Empezando por la gilipollez más grande que soltamos la mayoría de los alcohólicos en la que ya se denota una ignorancia social enorme y descomunal como es lo»del análisis». «He ido al médico y la analítica me ha salido bien». Aquí ya empieza una de las primeras y grandes trampas del alcohol; creerse que el alcoholismo se detecta por unas pruebas médicas simples o una analítica y que las consecuencias son exclusivamente físicas.

Mi pregunta, a esta imbecilidad de comentario, que yo personalmente practiqué y expuse mucho como argumento, es: ¿De que me sirve tener el hígado o el páncreas bien si cada vez que bebo se me va la olla y la lío parda?

El abanico de consecuencias por un mal consumo de alcohol, desproporcionado, en exceso y abuso, o prolongado, no son exclusivamente las físicas sino infinitas. Para poder tener una referencia las subdividimos en tres grupos: físicas, psíquicas, y sociales. Para que nos hagamos una idea, aquellos que desconocemos la enfermedad, 9 de cada 10 que acuden a un centro o en busca de ayuda es porque padece las consecuencias psico-sociales, no las físicas.

Nosotros decimos: » yo controlo, te juro y prometo que no volveré a beber de esta manera, aprenderé a moderarme,…»

Ellos dicen: «Si supiera beber cómo los demás, es muy bueno pero cuando bebe…, lo que le pasa es que mezcla los problemas con el alcohol, está pasando una mala racha,…»

Al final, todos esos argumentos no son más que excusas para esconder o disimular una realidad que casi nadie quiere ver: La enfermedad del alcoholismo.

Excusas para beber hay mil, motivos ninguno.

Este artículo es en el qué más me podría extender y seguir escribiendo hasta el resto de mis días y todavía no lo terminaría, porque la mentira,excusa,trampa, y engaño son la estrella de la enfermedad.
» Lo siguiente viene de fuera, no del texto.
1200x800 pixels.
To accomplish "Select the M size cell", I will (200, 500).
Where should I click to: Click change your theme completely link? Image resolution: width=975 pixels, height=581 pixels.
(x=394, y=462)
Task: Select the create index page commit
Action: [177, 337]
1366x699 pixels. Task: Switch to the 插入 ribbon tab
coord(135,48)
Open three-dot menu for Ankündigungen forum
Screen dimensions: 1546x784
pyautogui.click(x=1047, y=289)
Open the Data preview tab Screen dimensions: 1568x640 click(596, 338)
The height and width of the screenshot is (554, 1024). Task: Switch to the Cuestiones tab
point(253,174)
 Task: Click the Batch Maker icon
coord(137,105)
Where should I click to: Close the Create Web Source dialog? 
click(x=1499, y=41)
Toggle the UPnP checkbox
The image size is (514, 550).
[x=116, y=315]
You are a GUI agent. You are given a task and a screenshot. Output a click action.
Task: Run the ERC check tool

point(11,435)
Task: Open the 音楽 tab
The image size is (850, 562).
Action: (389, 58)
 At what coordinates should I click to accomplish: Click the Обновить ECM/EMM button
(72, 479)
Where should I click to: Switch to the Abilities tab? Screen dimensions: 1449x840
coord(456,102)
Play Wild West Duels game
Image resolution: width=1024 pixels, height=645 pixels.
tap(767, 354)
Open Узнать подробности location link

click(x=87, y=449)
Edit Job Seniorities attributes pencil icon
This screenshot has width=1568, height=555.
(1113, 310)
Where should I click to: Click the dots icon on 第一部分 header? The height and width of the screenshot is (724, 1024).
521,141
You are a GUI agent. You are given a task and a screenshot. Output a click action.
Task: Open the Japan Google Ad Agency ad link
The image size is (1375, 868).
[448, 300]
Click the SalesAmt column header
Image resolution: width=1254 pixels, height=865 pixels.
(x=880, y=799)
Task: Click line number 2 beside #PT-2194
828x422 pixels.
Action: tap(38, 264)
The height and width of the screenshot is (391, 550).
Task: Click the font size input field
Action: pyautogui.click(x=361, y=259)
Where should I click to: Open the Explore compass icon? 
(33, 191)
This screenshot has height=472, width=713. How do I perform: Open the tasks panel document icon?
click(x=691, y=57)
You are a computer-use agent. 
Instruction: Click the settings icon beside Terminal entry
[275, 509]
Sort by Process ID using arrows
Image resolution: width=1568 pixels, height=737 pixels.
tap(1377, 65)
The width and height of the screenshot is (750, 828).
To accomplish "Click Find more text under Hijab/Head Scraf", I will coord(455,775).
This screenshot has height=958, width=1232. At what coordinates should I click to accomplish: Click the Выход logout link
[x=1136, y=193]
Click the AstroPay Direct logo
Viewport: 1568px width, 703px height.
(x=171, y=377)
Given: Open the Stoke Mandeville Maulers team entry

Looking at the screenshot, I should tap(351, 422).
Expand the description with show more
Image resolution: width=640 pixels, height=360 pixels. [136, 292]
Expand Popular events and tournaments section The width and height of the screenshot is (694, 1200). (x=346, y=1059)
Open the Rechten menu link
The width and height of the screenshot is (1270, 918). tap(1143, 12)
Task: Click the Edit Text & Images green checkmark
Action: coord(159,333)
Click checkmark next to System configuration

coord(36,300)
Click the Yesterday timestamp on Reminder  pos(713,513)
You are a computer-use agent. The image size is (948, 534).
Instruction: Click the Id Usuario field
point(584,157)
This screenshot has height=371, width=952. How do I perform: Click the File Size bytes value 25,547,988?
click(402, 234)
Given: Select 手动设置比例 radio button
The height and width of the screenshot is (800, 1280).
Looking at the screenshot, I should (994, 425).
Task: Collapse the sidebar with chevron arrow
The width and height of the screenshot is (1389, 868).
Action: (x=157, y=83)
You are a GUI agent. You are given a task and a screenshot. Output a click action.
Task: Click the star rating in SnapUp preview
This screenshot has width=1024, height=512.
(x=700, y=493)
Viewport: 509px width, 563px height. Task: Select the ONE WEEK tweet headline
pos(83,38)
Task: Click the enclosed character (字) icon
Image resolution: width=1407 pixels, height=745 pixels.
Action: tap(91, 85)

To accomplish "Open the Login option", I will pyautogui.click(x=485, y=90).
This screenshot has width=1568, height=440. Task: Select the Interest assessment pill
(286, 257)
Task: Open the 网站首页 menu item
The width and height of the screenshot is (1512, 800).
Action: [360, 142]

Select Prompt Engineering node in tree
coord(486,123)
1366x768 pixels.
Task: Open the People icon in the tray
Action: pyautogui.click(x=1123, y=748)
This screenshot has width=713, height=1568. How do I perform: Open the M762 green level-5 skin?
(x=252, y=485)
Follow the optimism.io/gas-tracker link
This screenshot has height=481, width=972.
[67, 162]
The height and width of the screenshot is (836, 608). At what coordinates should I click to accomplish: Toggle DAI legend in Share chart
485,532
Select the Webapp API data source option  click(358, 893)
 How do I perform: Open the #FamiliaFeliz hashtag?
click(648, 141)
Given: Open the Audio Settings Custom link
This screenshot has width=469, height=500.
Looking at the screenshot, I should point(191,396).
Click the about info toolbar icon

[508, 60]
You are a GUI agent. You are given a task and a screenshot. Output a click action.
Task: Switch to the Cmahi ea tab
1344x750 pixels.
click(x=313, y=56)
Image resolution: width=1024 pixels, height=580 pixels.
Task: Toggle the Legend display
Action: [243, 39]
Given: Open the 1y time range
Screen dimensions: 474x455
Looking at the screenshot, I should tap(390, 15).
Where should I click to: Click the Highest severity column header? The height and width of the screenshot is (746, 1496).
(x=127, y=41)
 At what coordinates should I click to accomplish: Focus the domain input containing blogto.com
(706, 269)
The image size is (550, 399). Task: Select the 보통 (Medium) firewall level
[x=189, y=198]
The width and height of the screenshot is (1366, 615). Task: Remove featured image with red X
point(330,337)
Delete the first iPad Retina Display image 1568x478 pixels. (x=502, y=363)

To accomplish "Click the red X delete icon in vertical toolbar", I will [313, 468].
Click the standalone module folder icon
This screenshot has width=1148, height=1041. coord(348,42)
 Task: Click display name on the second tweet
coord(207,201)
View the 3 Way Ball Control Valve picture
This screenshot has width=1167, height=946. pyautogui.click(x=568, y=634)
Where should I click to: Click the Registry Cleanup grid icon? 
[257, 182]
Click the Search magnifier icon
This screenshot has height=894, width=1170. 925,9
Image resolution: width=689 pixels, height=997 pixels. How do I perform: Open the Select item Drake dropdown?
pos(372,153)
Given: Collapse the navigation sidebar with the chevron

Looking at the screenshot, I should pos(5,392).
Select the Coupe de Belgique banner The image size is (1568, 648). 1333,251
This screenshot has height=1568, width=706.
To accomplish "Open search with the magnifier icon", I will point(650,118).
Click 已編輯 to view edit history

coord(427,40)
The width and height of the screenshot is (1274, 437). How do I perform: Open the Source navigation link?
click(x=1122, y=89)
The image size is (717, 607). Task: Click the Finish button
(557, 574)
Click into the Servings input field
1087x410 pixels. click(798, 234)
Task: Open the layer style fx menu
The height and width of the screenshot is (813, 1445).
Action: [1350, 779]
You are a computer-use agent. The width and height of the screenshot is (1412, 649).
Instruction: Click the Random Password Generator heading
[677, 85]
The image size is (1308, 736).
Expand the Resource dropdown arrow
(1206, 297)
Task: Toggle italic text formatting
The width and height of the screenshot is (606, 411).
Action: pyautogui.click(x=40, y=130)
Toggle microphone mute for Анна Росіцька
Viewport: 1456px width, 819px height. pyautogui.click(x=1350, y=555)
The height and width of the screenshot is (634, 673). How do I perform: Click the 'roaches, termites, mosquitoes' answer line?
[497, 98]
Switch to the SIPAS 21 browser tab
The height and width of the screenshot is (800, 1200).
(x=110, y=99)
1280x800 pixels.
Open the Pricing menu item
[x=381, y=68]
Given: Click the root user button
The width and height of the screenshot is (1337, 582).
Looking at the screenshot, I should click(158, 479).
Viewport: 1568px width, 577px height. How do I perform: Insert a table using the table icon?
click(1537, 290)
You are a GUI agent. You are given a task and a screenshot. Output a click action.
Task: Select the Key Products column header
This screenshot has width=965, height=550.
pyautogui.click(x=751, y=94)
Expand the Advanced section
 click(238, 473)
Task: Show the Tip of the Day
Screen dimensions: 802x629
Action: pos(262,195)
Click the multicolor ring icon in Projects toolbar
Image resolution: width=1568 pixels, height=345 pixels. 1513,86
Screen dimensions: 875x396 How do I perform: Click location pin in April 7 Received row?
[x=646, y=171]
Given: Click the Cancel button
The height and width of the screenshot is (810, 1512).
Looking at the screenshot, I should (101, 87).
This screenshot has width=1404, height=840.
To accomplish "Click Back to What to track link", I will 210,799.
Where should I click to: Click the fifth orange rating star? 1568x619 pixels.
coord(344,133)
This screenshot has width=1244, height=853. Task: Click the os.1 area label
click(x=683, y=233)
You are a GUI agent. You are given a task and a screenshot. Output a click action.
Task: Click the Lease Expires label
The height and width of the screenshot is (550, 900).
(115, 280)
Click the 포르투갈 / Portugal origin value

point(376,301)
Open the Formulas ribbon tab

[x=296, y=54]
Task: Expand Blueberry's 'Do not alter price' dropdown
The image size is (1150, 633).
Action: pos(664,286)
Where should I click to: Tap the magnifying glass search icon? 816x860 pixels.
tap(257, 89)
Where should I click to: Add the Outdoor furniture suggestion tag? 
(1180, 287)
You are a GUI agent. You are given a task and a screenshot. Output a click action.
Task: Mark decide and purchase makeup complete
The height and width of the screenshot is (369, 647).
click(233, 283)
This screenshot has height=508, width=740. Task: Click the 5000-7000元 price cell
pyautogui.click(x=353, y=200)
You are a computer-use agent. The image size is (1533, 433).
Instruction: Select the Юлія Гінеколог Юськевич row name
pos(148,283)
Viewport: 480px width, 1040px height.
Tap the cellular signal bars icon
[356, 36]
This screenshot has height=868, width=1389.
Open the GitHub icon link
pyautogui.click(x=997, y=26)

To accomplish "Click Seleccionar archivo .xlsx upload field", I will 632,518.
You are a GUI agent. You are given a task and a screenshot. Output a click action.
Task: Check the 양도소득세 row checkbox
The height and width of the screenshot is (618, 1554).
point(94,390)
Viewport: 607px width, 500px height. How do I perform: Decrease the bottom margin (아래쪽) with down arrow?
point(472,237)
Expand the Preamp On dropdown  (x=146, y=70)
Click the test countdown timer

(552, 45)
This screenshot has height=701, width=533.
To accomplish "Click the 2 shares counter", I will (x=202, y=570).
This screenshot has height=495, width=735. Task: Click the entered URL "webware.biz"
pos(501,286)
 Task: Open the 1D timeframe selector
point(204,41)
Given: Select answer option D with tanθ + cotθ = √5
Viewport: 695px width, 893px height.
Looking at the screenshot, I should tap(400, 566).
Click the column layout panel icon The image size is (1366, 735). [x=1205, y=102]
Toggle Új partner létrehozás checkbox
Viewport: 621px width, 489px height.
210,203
Por lo tanto, para concluir, cualquier argumento que justifique una necesidad de consumir, nos la expongan otros o nos la digamos nosotros mismos, es siempre una excusa para seguir bebiendo. Por ello, ¡Sí, si es posible que nos engañemos de esta manera! Es posible porque los alcohólicos, lo único que no queremos, pero no lo queremos de ninguna manera, … es dejar de beber, sino todo lo contrario, seguir haciéndolo a pesar de las consecuencias, de rozar la tragedia constantemente, de ser advertidos continuamente, y de andar siempre al borde del abismo. Para conseguirlo no dudaremos en mentir, chanchullear, trapichear, aparentar, camuflar, manipular, chantajear, trampear, y por supuesto … autoengañarnos.